Ледоход на Карагаче обычно начинался поздно, в конце апреля, и все из-за частых заломов[Залом — скопление сплавляемых россыпью бревен или дров, вызванное остановкой их движения; затор (здесь и далее — примеч. ред.).], в межень[Межень — ежегодно повторяющееся сезонное стояние низких (меженных) уровней воды в реках. В умеренных и высоких широтах различают летнюю и зимнюю межень.] перегораживающих реку высокими плотинами. Поэтому речные участки измерялись и часто назывались по большим заломам — Широкий, Кривой, Гиблый, а между ними еще мелких несколько. Берега были в основном песчаными либо из лёссовидных суглинков; каждую весну в реку валилось десятки тысяч деревьев, с корнями и кронами, и все набивалось в узком месте, превращалось в плотину высотой с трехэтажный дом. Половодьем же дикий этот вал леса поднимало, подпирало льдом, иногда намертво запруживая русло, и тогда разлив на некоторое время выплескивался из берегов, подтапливая даже чернолесье[Чернолесье — лиственный лес.] и высокую боровую пойму. Залом при этом трещал, сосны, ели и кедры в два обхвата ломались, как спички. Иногда напор льда и воды создавался такой, что поток устремлялся через пойму к высокому материковому берегу и за одну весну промывал новое русло. Эти места назывались прорвами, и потому по Карагачу часто встречались названия мест и урочищ — Красная Прорва, Зажирная Прорва, Гнилая Прорва…

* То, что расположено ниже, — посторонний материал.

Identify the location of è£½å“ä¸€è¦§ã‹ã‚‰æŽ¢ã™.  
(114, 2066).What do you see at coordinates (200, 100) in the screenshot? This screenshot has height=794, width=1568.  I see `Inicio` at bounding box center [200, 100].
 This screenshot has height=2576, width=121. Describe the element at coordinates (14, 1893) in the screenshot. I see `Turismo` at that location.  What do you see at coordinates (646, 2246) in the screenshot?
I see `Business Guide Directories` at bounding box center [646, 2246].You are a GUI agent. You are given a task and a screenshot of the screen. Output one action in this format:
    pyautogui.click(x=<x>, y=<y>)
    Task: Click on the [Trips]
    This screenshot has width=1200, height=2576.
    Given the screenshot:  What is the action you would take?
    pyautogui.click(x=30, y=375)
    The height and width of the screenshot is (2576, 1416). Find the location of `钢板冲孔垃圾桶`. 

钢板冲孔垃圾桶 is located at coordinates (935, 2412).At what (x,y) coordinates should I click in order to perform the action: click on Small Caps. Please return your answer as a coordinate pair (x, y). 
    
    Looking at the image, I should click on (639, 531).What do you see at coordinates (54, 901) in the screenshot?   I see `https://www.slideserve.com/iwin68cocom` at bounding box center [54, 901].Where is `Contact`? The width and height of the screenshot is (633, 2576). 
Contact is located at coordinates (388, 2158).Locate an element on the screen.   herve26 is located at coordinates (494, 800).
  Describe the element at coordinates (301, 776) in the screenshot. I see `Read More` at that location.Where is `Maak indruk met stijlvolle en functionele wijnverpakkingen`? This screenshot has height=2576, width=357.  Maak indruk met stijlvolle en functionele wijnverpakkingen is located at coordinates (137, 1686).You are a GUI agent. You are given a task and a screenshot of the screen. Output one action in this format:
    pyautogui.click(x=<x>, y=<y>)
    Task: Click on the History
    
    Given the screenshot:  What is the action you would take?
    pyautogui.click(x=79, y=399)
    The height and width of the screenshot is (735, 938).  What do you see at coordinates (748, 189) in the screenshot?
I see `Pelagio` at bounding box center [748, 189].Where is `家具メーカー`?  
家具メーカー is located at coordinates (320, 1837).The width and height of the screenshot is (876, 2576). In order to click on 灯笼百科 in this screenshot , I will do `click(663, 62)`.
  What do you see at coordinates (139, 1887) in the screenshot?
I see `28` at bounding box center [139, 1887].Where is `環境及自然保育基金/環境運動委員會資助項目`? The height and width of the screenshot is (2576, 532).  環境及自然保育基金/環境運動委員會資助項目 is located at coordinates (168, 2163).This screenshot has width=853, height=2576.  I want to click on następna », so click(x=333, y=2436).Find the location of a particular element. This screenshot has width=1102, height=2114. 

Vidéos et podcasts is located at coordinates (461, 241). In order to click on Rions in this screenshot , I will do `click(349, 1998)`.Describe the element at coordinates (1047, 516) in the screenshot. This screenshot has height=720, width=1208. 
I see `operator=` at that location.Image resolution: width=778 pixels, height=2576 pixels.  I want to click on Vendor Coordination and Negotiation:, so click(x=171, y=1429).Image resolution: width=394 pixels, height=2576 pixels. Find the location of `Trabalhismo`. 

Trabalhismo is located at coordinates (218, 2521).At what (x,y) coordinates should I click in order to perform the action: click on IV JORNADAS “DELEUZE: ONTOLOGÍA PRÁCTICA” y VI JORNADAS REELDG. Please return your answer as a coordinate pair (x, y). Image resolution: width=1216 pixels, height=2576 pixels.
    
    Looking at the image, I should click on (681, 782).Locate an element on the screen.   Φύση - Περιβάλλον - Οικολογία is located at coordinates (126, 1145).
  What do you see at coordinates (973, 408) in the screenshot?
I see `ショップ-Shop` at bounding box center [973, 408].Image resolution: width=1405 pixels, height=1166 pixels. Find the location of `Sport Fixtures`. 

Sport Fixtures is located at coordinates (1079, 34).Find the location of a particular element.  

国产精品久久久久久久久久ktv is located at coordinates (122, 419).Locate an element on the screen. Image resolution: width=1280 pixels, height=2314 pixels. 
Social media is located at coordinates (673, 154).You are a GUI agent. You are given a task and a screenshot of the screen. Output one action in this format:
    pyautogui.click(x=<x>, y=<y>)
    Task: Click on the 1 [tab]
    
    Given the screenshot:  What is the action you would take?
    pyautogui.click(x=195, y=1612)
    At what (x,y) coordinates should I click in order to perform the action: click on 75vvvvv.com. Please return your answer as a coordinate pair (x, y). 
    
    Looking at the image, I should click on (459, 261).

Но иногда происходило зрелище, потрясающее воображение. Сотнями лет свергаемые в реку огромные деревья, выморенные, накрепко сбитые и перевитые, словно фашина, превращенные в пластичный деревянный хлам, перегораживающий реку, не выдерживал и рушился в одночасье. Могучая, нашпигованная древесиной и льдом волна неслась по реке, сметая березовые леса, малые заломы и заваливая чистые пойменные луговины топляком, карчами[Карча — суковатый пень, ветвистый обломок, целое дерево с кореньями, подмытое и снесенное водою; замоина, замытое в песке под водою дерево, опасное для рыболовов и для судов.], перетертыми сучьями и прочим мусором. Осенью можно было ходить босиком по траве-отаве, любоваться пейзажами со стожками, выплывающими из утреннего тумана, удить рыбу в многочисленных озерах, а весной, когда схлынет половодье, — попросту не узнать места и ноги себе сломать, карабкаясь по нагромождениям преющего, стремительно разлагающегося на воздухе дерева. Лес большей частью укладывался в пойменные старицы[Старица — полностью или частично отделившийся от реки участок её прежнего русла.] и озера, и сколько же там разводилось рыбьих хищников — окуней и щучья!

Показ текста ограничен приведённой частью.